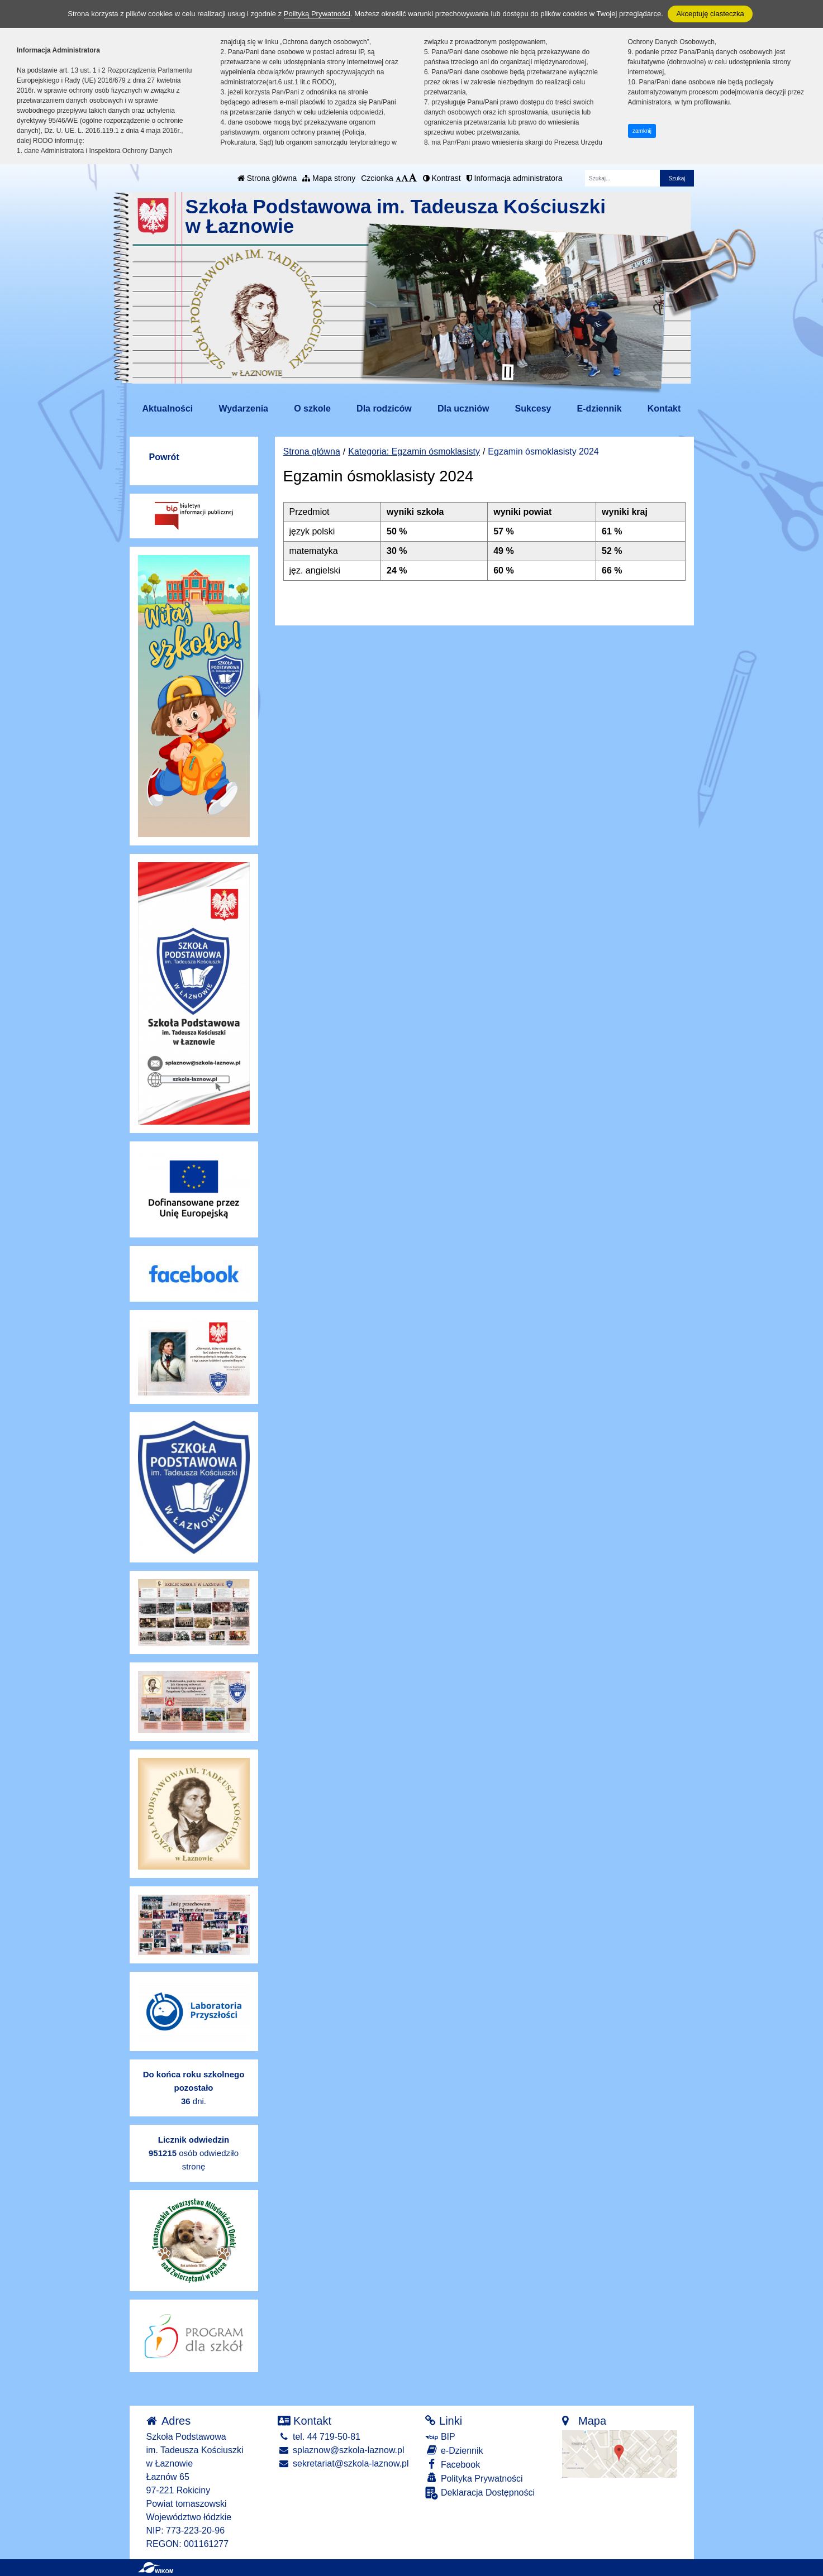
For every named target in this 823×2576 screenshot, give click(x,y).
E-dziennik (599, 408)
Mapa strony (328, 178)
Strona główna (267, 178)
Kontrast (442, 178)
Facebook (452, 2464)
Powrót (164, 457)
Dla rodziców (384, 408)
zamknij (641, 131)
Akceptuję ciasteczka (710, 13)
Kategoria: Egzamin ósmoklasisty (414, 451)
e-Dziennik (454, 2450)
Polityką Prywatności (317, 13)
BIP (440, 2436)
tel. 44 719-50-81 (319, 2436)
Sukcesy (533, 408)
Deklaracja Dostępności (480, 2493)
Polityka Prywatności (473, 2478)
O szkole (312, 408)
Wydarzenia (243, 408)
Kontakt (664, 408)
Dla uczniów (463, 408)
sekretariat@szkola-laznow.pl (343, 2463)
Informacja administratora (515, 178)
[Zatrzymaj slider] (507, 371)
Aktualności (167, 408)
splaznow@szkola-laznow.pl (341, 2450)
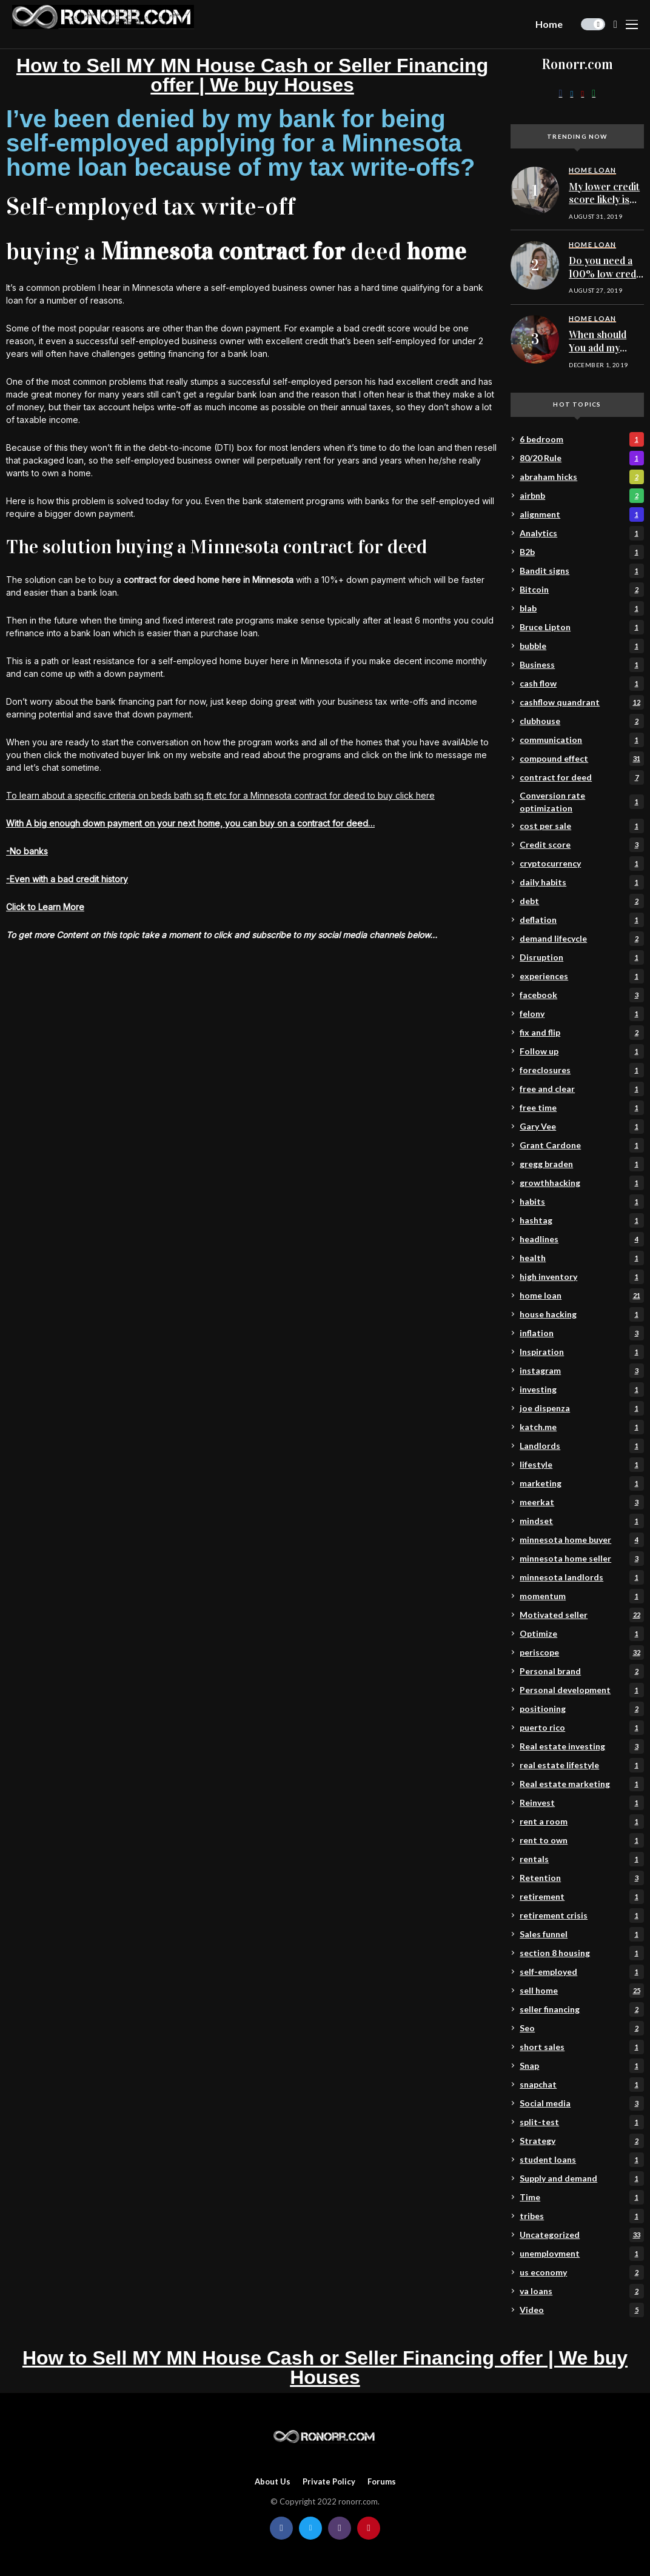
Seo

### DIRECTIVE:
Copy all of the records above line for line, leaving out the pictures.

### THE RESULT:
For every named target in this 823×2576 screenshot, give click(x,y).
E-dziennik (599, 408)
Mapa strony (328, 178)
Strona główna (267, 178)
Kontrast (442, 178)
Facebook (452, 2464)
Powrót (164, 457)
Dla rodziców (384, 408)
zamknij (641, 131)
Akceptuję ciasteczka (710, 13)
Kategoria: Egzamin ósmoklasisty (414, 451)
e-Dziennik (454, 2450)
Polityką Prywatności (317, 13)
BIP (440, 2436)
tel. 44 719-50-81 (319, 2436)
Sukcesy (533, 408)
Deklaracja Dostępności (480, 2493)
Polityka Prywatności (473, 2478)
O szkole (312, 408)
Wydarzenia (243, 408)
Kontakt (664, 408)
Dla uczniów (463, 408)
sekretariat@szkola-laznow.pl (343, 2463)
Informacja administratora (515, 178)
[Zatrzymaj slider] (507, 371)
Aktualności (167, 408)
splaznow@szkola-laznow.pl (341, 2450)
Seo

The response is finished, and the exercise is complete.